TITLE=SHIP1 Activator AQX-1125 Regulates Osteogenesis and Osteoclastogenesis Through PI3K/Akt and NF-κb Signaling

JOURNAL=Frontiers in Cell and Developmental Biology

VOLUME=Volume 10 - 2022

YEAR=2022

URL=https://www.frontiersin.org/journals/cell-and-developmental-biology/articles/10.3389/fcell.2022.826023

DOI=10.3389/fcell.2022.826023

ISSN=2296-634X

ABSTRACT=With the worldwide ageing population, the prevalence of osteoporosis is on the rise, particularly the number of postmenopausal women with the condition. However, the various adverse side effects associated with the currently available treatment options, underscore the need to develop novel therapies. In this study, we investigate the use of AQX-1125, a novel clinical‐stage activator of SHIP1, in OVX-induced bone loss, identifying a protective role.

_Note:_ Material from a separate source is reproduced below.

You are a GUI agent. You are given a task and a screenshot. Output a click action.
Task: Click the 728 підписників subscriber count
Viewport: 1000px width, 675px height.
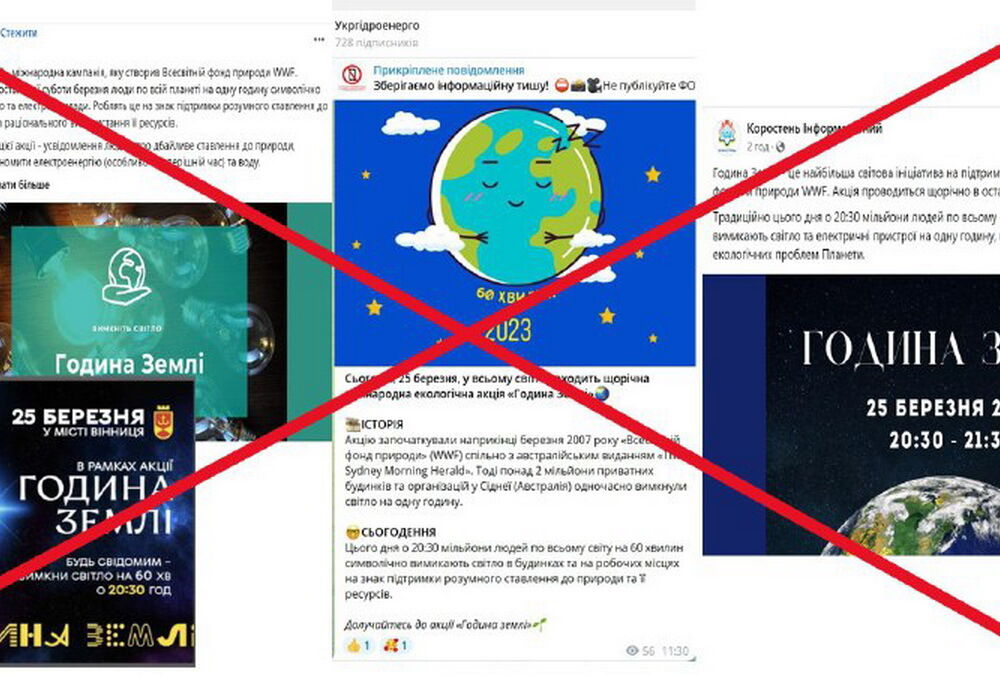[x=376, y=43]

We find that the effect was likely due to increased osteogenesis and mineralization and decreased osteoclastogenesis caused by AQX-1125 in a time-and dose-dependent manner. The effect against bone loss is identified to be SHIP1 dependent, as pretreatment of BMSCs and BMMs with SHIP1 RNAi could greatly diminish the osteoprotective effects. Furthermore, SHIP1 RNAi administration in vivo induced significant bone loss and decreased bone mass . Mechanistically, AQX-1125 upregulated the expression and activity of SHIP1, by upregulating the phosphorylation of PI3K and increasing Akt expression to promote osteoblast-related gene expression including Alp, cbfa1, Col1a1 and osteocalcin. NF-κB signaling was also inhibited through suppression of the phosphorylation of IκBα and P65 induced by RANKL resulting in diminished osteoclastogenesis. Taken together, our results demonstrate that AQX-1125 may be a promising candidate for preventing bone loss.